** TASK DETAILS **
Your answer is a copy of every line in the records where "target" appears.

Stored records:
========================================

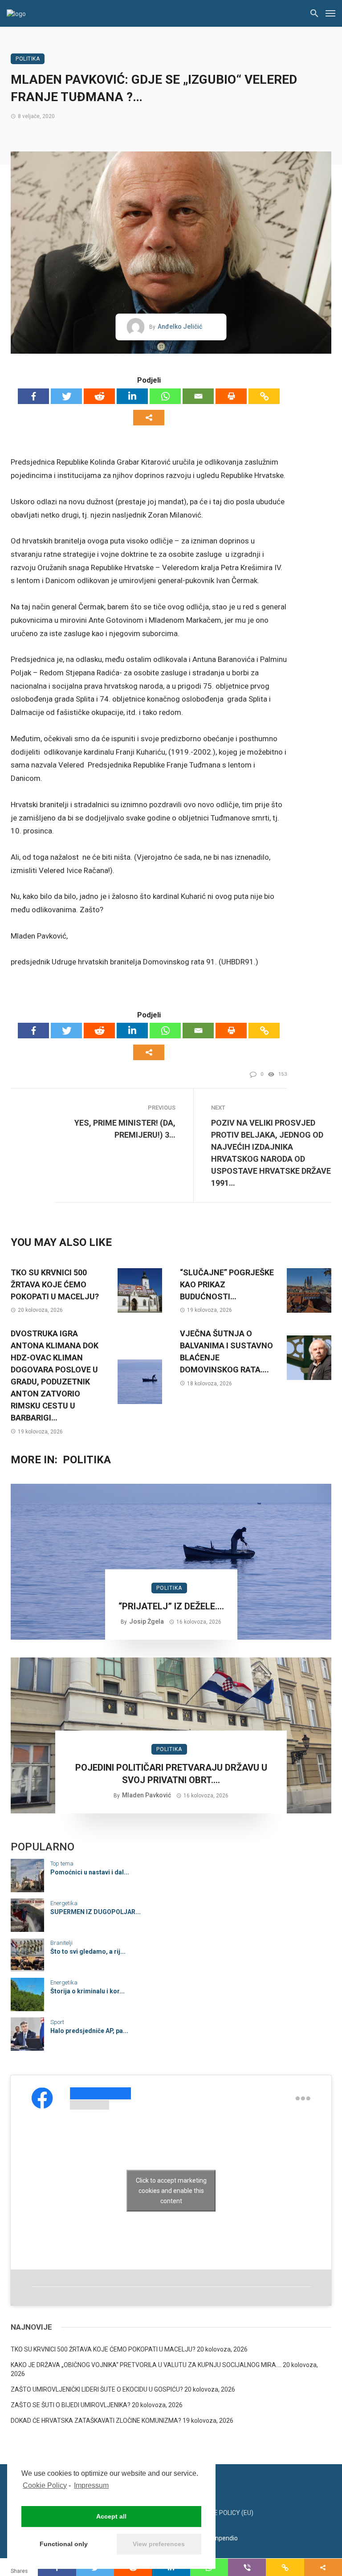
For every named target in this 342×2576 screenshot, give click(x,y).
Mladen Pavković (146, 1795)
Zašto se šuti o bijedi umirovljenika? (70, 2405)
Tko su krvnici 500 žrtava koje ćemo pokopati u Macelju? (55, 1284)
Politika (28, 59)
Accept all (111, 2516)
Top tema (61, 1863)
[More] (148, 417)
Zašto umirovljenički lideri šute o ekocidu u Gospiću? (97, 2389)
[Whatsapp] (165, 396)
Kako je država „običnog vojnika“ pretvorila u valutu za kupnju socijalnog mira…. (146, 2364)
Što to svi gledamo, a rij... (88, 1951)
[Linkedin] (132, 396)
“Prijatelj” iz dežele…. (171, 1606)
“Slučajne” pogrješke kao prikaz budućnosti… (227, 1284)
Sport (57, 2022)
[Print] (231, 396)
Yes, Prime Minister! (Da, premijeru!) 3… (124, 1128)
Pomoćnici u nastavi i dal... (89, 1872)
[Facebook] (33, 396)
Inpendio (226, 2538)
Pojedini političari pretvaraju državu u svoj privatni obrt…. (171, 1773)
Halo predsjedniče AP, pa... (89, 2030)
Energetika (63, 1903)
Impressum (91, 2485)
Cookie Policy (45, 2485)
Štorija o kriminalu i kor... (87, 1991)
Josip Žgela (146, 1621)
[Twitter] (66, 396)
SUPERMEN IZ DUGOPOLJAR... (95, 1911)
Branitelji (61, 1942)
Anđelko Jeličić (180, 326)
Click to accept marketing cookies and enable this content (171, 2190)
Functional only (64, 2543)
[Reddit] (99, 396)
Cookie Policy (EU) (224, 2512)
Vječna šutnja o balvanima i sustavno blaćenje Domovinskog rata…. (226, 1351)
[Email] (198, 396)
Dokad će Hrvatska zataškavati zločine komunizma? (96, 2420)
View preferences (159, 2543)
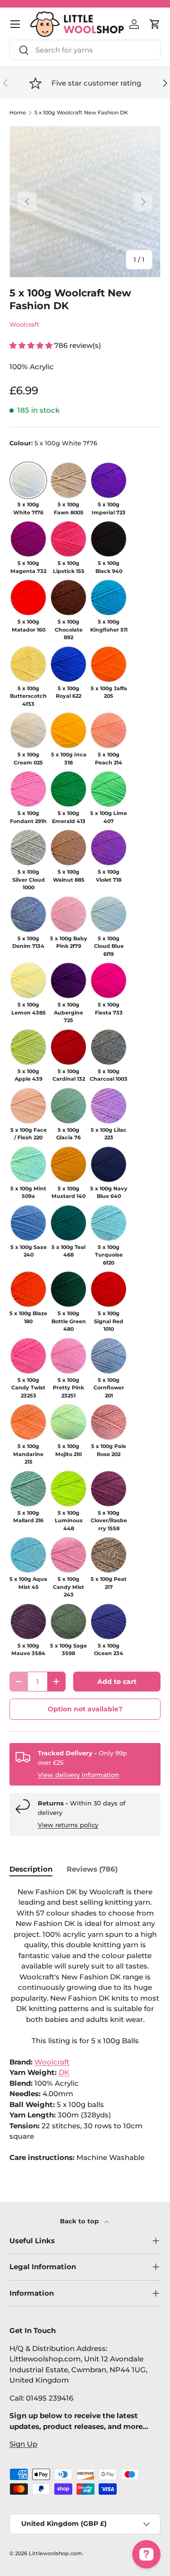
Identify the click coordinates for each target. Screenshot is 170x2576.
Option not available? (85, 1709)
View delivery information (78, 1774)
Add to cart (116, 1681)
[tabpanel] (85, 2025)
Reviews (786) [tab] (92, 1869)
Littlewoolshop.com (55, 2553)
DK (64, 2072)
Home (17, 112)
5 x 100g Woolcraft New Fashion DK (81, 112)
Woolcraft (24, 324)
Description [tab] (30, 1869)
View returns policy (68, 1825)
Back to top (80, 2221)
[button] (154, 24)
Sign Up (23, 2443)
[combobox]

========================================

** REPLY **
For every named target in this 342×2576 screenshot, give click(x,y).
Identify the click coordinates for each target. Screenshot is 170x2576.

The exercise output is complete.